Supplied passage
== == ==

In medicine, various thermal therapeutic methods have been widely used to cure tumor tissues, where the objective is to induce thermal injury within the tumor without affecting the surrounding healthy tissue. In biology, Stefan problem encounters in Cryosurgery and Cryopreservation etc. Cryosurgery is the use of extremely low temperature to damage tumor tissues by freezing and thawing.
Numerical modeling of biological tissues freezing can be very effective tool supporting the cryosurgical treatment. The quality and reliability of result obtained depends on the selection of correct mathematical model and effective solution procedure.
Due to its simplicity, ease application and effectiveness, Pennes bio heat model is most widely used model for heat transfer in biological tissues. It is based on classical Fourier’s law that depicts infinitely fast propagation of thermal signs in the medium, which is contradictory to physical reality.
To solve the paradox occurred in Fourier’s law; the lag times referred as ‘a relaxation time’ in heat flux and temperature gradient were introduced and the single and double phase lag heat conduction model were developed. These phase-lagging models are also called as non-Fourier heat conduction models.
Biological tissues form a multidimensional irregular domain, thus the multidimensional simulation of bio-heat transfer model is crucial to analyze the thermal therapies.
In recent years, mesh-free methods based on radial basis function (RBF) approximation have been proved very attractive tool to solve PDEs due to the fact that these are truly meshes and spatial dimension independent. This makes the implementation of these methods much simpler than e. g. FEM in higher dimensions. Another useful feature of RBFs is their radial symmetry and invariance under Euclidean transformation. Further, some RBFs like (inverse) multi-quadratics, Gaussian gives spectral convergence order in the context of the scattered data interpolation.

== == ==

Extracted data
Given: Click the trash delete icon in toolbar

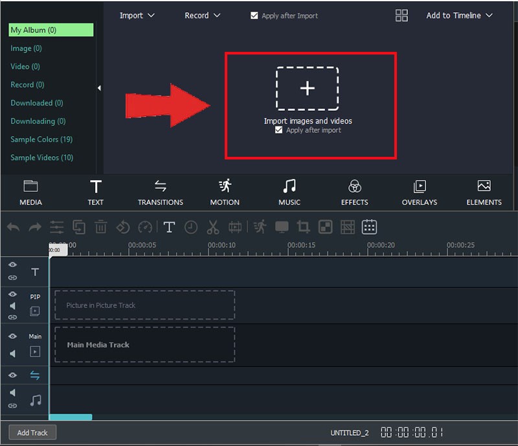Looking at the screenshot, I should [101, 227].
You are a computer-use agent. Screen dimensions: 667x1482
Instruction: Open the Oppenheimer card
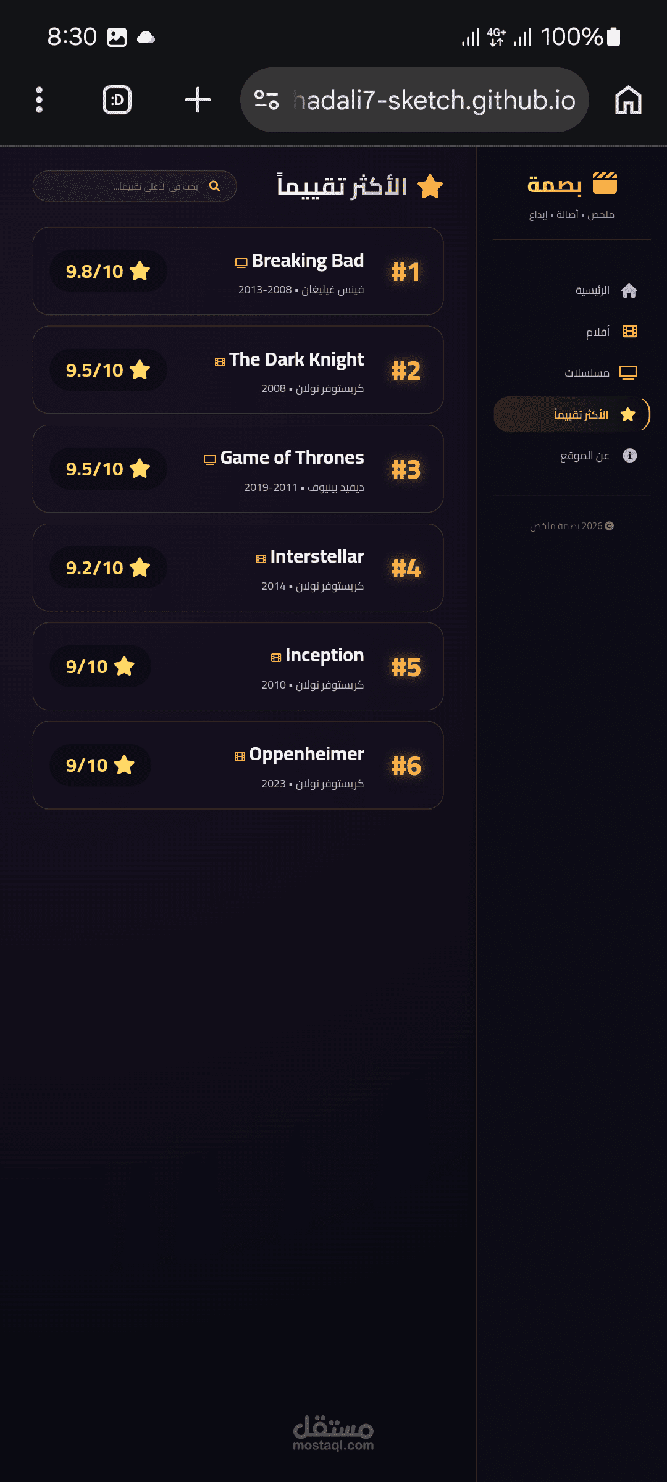click(x=238, y=765)
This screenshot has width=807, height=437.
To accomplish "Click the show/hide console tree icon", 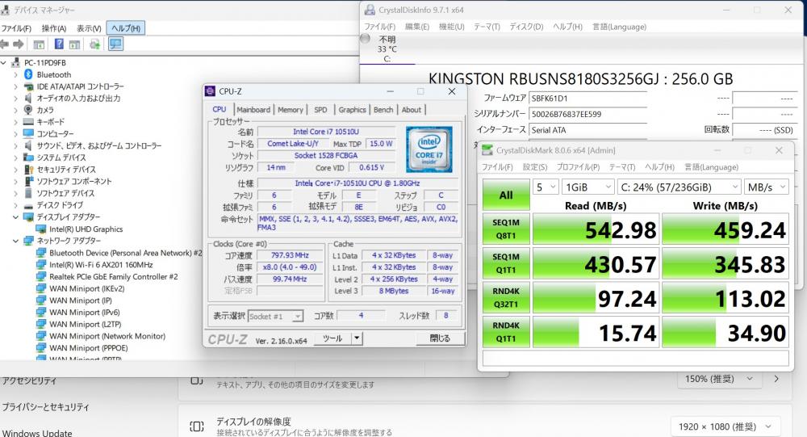I will tap(38, 44).
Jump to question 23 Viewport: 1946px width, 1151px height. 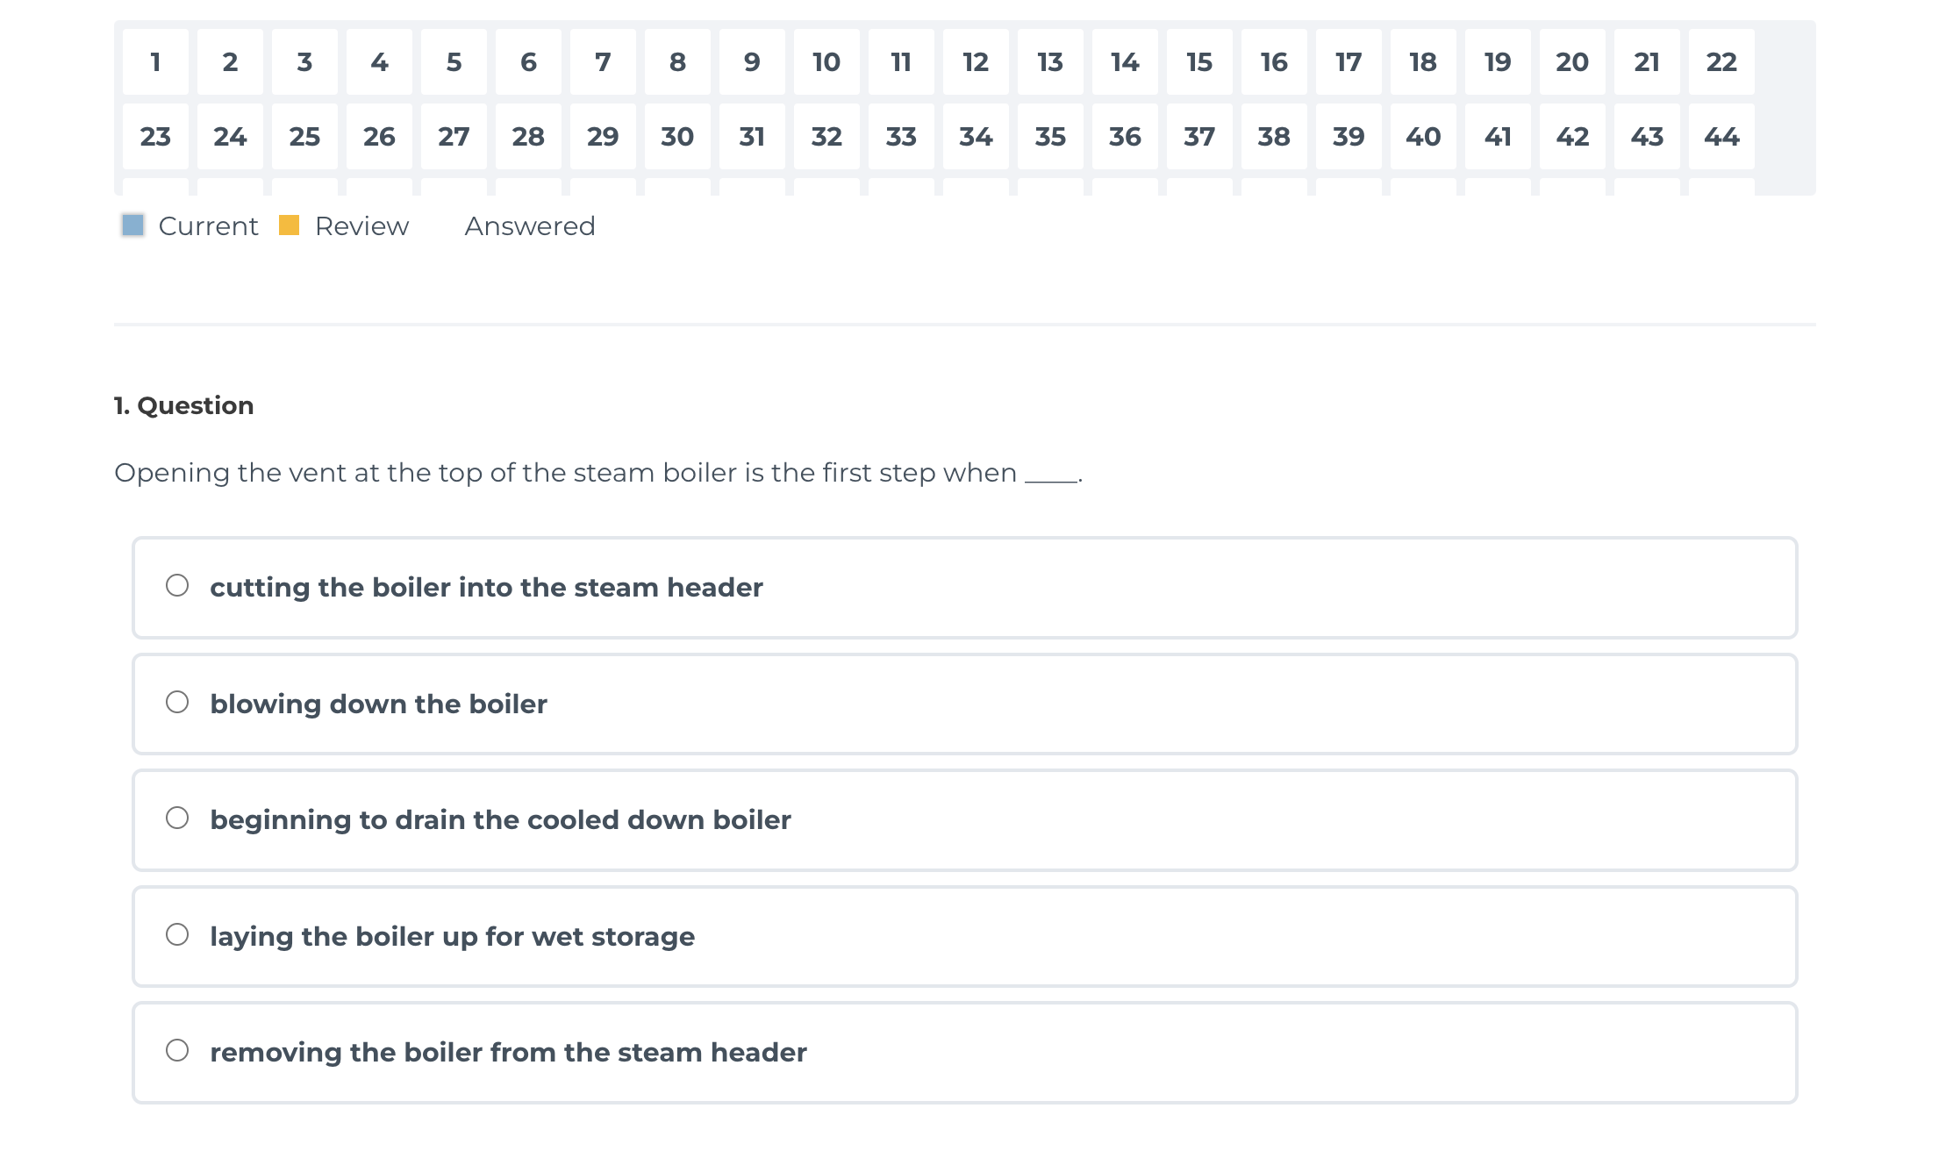click(155, 137)
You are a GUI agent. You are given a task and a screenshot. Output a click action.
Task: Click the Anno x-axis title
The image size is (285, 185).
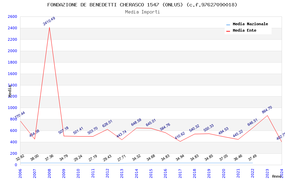point(277,176)
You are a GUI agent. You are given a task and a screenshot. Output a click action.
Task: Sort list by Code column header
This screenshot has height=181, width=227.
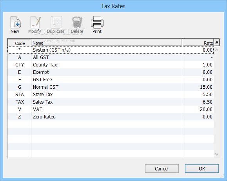tap(19, 43)
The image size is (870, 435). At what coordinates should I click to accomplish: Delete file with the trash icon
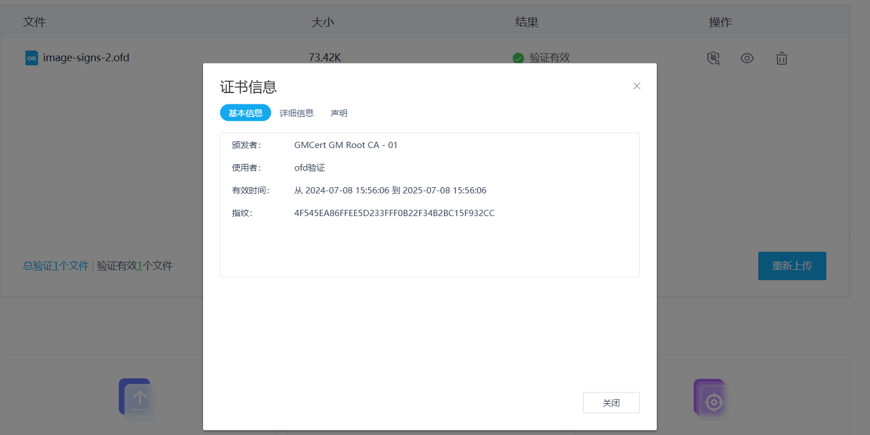click(x=782, y=58)
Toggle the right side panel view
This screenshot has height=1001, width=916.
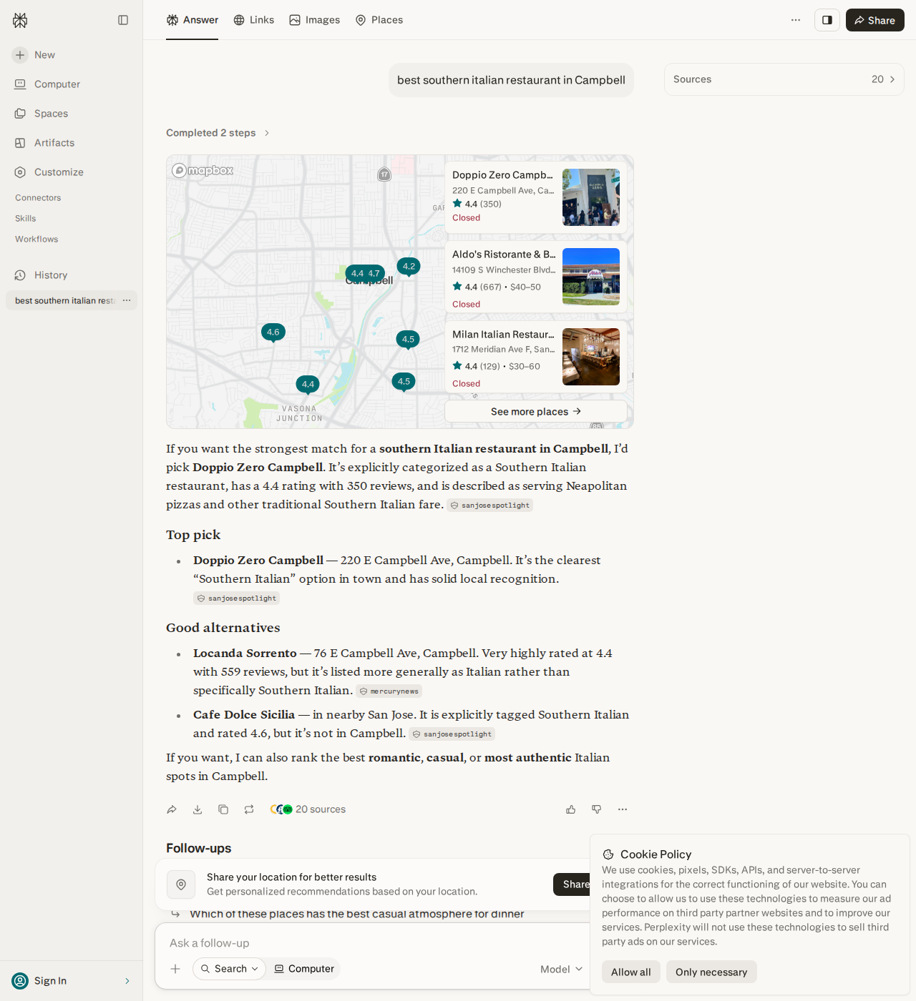827,20
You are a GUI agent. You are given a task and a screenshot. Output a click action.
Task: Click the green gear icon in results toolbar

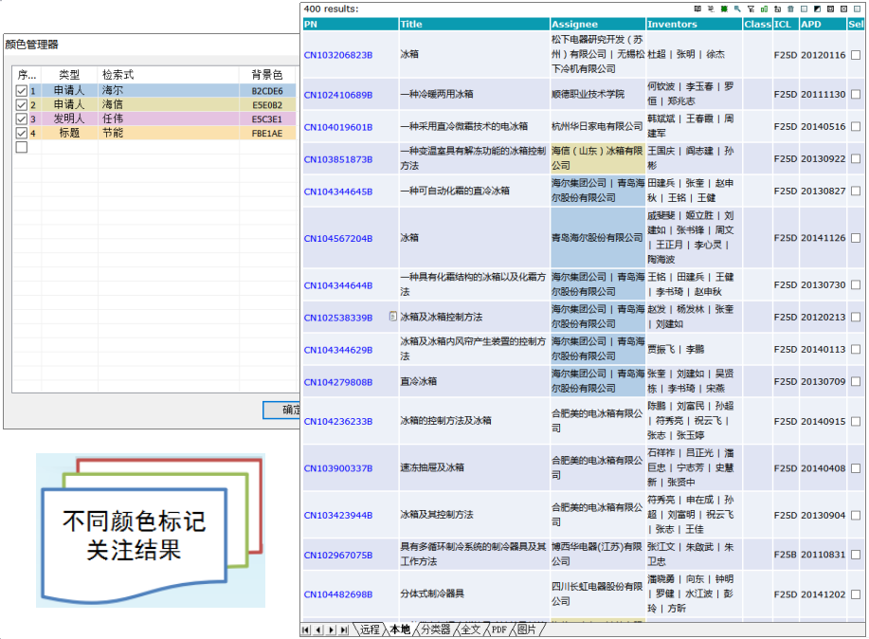(724, 9)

== == ==

In the bio-heat passage, what other name is given to the phase-lagging models?

Non-Fourier heat conduction models.